Die Erfindung betrifft eine hydraulische Fahrzeugbremse mit Feststellbremsvorrichtung, insbesondere für Kraftfahrzeuge, mit einem Bremsgehäuse, in dem mindestens zwei hydraulische Druckräume ausgebildet sind, wobei ein hydraulischer Druckraum durch einen Betriebsdruckraum gebildet wird, der von einem Bremskolben begrenzt ist, und der andere hydraulische Druckraum durch einen absperrbaren Speicherdruckraum gebildet wird. Außerdem betrifft die Erfindung ein Verfahren zum Betrieb der hydraulischen Fahrzeugbremse.

Eine derartige hydraulische Fahrzeugbremse ist beispielsweise aus der WO 2004/027282 A1 bekannt und dort insbesondere anhand der 3a und 3b beschrieben. Um im hydraulischen Druckmittel gelöste Gas- oder Luftblasen herauszufördern ist bei der vorbekannten hydraulischen Fahrzeugbremse eine Entlüftung der beiden Druckräume vorzunehmen. Dazu ist für jeden Druckraum jeweils ein separater Entlüfter anzubringen, was jedoch unter Berücksichtigung des zur Verfügung stehenden Bauraums als weniger vorteilhaft anzusehen ist.

Zur Durchführung eines Feststellbremsvorganges ist bei dem vorbekannten System vorgesehen, dass der Druckaufbau im Betriebs- und Speicherdruckraum vorzugsweise mit fremdansteuerbaren Druckerzeugungsaggregaten realisiert wird. Ein möglicher Ausfall der elektrisch versorgten Komponenten bei der vorbekannten hydraulischen Fahrzeugbremse würde ein Lösen der Feststellbremsvorrichtung unmöglich machen.

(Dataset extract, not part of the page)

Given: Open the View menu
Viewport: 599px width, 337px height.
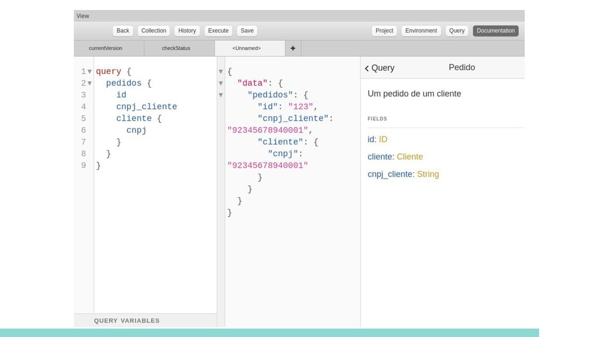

Es ist daher Aufgabe der Erfindung, eine hydraulische Fahrzeugbremse mit Feststellbremsvorrichtung der eingangs genannten Gattung unter Berücksichtigung des zur Verfügung stehenden Bauraums dahingehend zu verbessern, dass eine Entlüftung der beiden Druckräume einfach und sicher durchgeführt werden kann. Eine zweite Aufgabe der Erfindung ist es, ein Verfahren darzustellen, durch welches ein Notlösevorgang der Feststellbremsvorrichtung einer hydraulischen Fahrzeugbremse während eines Defekts der elektronischen Einheit oder der gesamten elektrischen Versorgung realisierbar ist.

Die erstgenannte Aufgabe wird erfindungsgemäß dadurch gelöst, dass ein Dualentlüfter zur gleichzeitigen Entlüftung der beiden Druckräume vorgesehen ist.

Einer besonders vorteilhafte Ausführungsform der Erfindung sieht vor, dass der Dualentlüfter zwei Elemente aufweist, wobei das erste Element mit einem ersten Dichtsitz zusammenwirkt, wodurch eine hydraulische Verbindung zwischen den beiden Druckräume trennbar ist, und wobei das zweite Element mit einem zweiten Dichtsitz zusammenwirkt, wodurch mindestens einer der beiden Druckräume mit der Atmosphäre verbindbar ist.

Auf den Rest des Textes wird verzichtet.